In short, the article says “the humbling, brutal, and messy reality” is that we can try our best and yet still fail and accepting this/teaching our children this can actually help yourself/them become more resilient.

Worth a read!!

 

Tell Kids the Truth:  Hard Work Doesn’t Always Pay Off

By:  Rachel Simmons

A star athlete at the college where I work recently stopped by my office.  After committing a few unforced errors during a weekend match, she was riven by self-criticism.  “I can’t stop beating myself up,” she told me.  “I’m at peak fitness, and I practice hard.  How is this happening?”

This student, like many I teach, believes she should be able to control the outcomes of her life by virtue of her hard work.  It’s a mentality verting on invincibility:  a sense that all-nighters in the library and hours on the field should get her exactly where she needs to go.

I study and write about resilience, and I’m noticing a troubling spike in students like this athlete.  Their faith in their own sweat equity confers a kind of contingent confidence:  When they win, they feel powerful and smart.  When they fall short of what they imagine they should accomplish, however, they are crushed by self-blame.

We talk often about young adults struggling with failure because their parents have protected them from discomfort.  But there is something else at play among the most privileged in particular: a false promise that they can achieve anything if they are willing to work for it.

Psychologists have sources this phenomenon to a misapplication of “mind-set” research, which has found that praising children for effort will increase academic performance.  Developed by Stanford psychologist Carol Dweck, mind-set education has infiltrated classrooms around the world.

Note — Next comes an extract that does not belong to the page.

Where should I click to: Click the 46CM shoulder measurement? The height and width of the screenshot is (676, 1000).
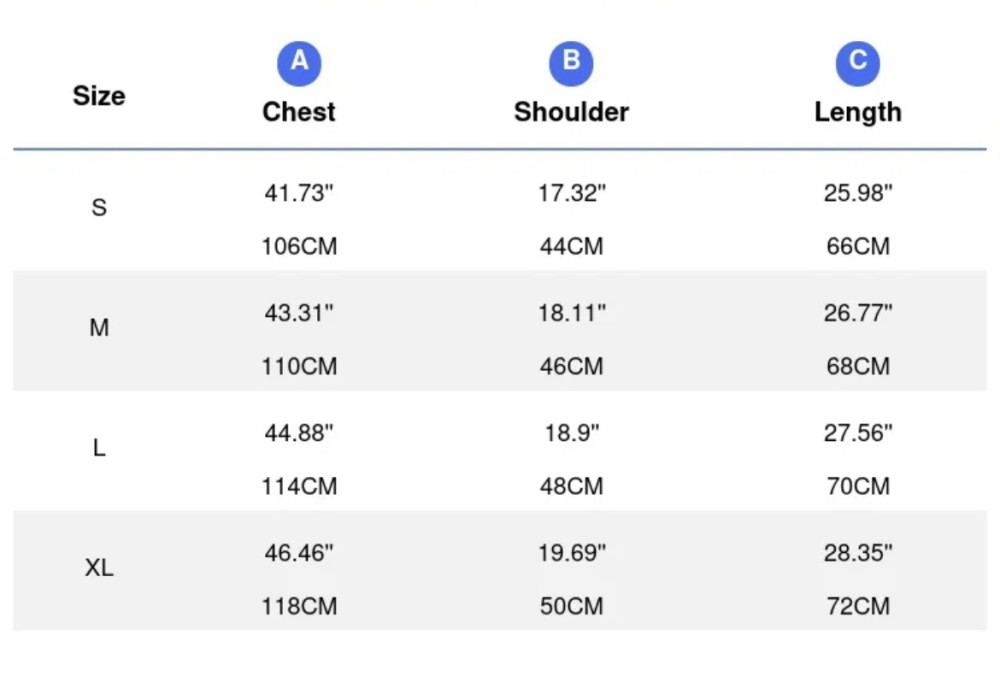click(571, 366)
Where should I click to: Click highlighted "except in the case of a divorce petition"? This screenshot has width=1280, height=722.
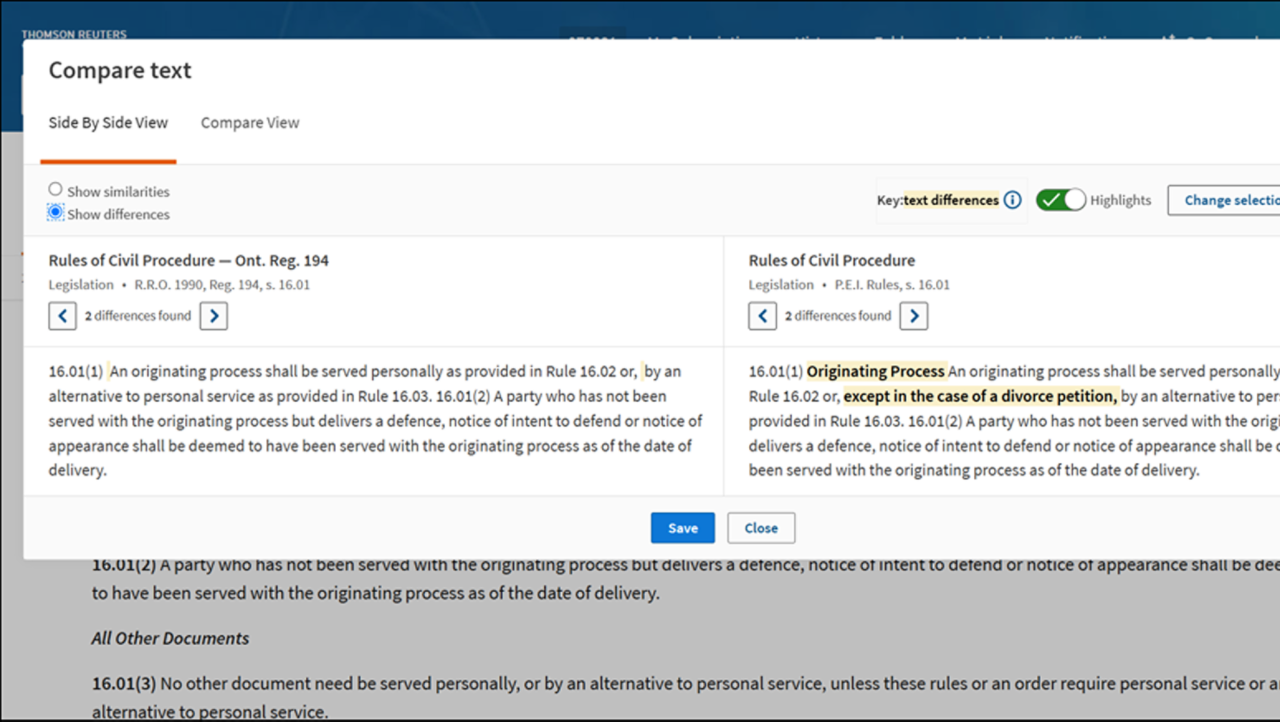(980, 396)

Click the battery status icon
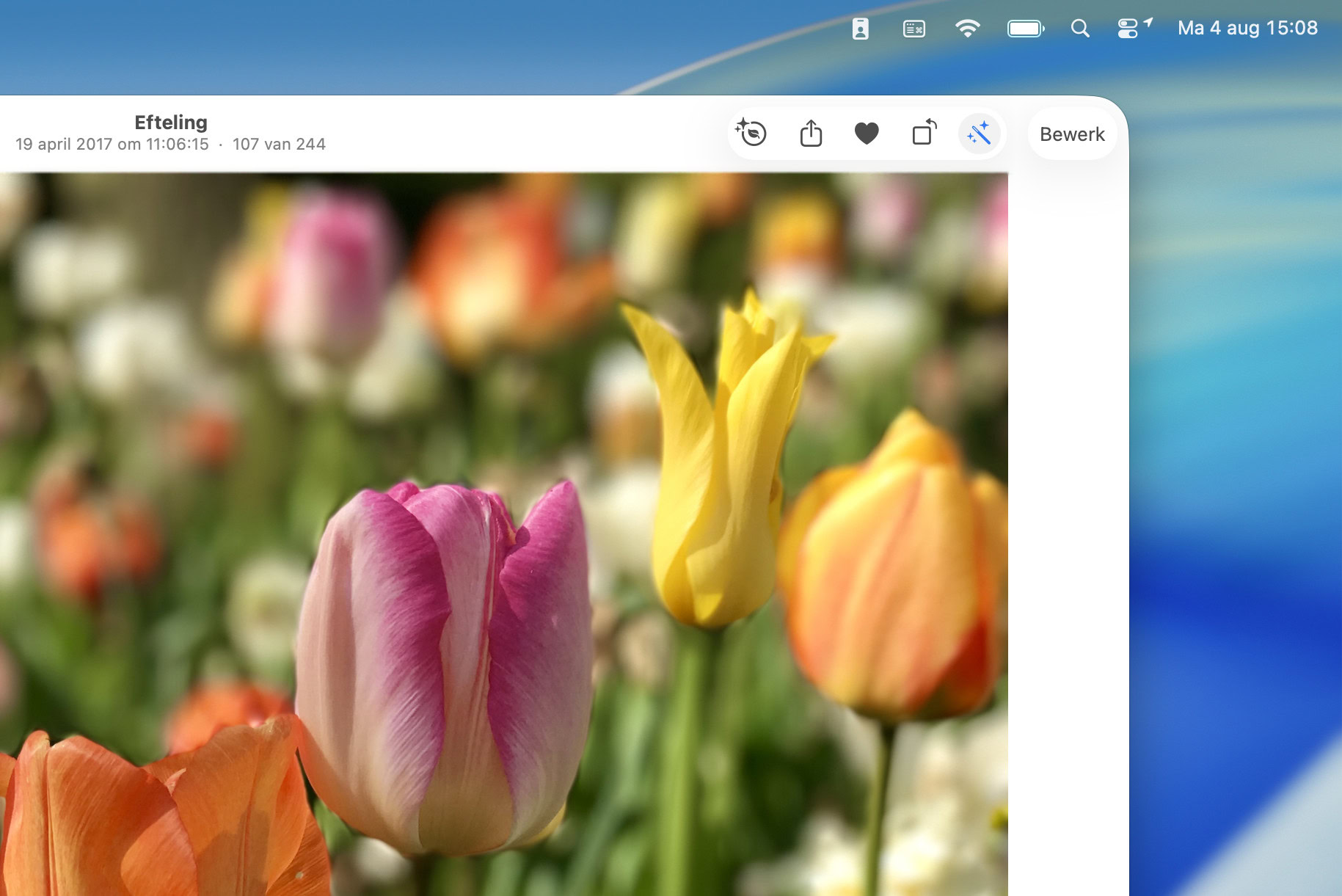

But a 2018 analysis found that while praising effort (“You worked hard!”) over ability (You’re really smart!) may benefit high-risk or economically disadvantaged students, it does not necessarily help everyone.

One possible explanation comes from Suniya Luthar and Nina Kumar, who argued in a research paper last year that for teens in wealthy, pressure-cooker communities, “it is not a lack of motivation and perseverance that is the big problem.  Instead, it is unhealthy perfectionism, and difficulty with backing off when they should, when the high-octane drive for achievements is over the top.”  This can lead to physical and emotional stress.  In a 2007 study, psychologists Gregory Miller and Carsten Wrosch determined that adolescent girls who refused to give up impossible goals showed elevated levels of CRP, a protein that serves as a marker of systematic inflammation linked to diabetes, heart disease and other medical conditions.  A 2014 study my Luthar and Emily Lyman showed a correlation between the perfectionist tendencies of affluent youth and their vulnerability to substance abuse and feelings of inferiority.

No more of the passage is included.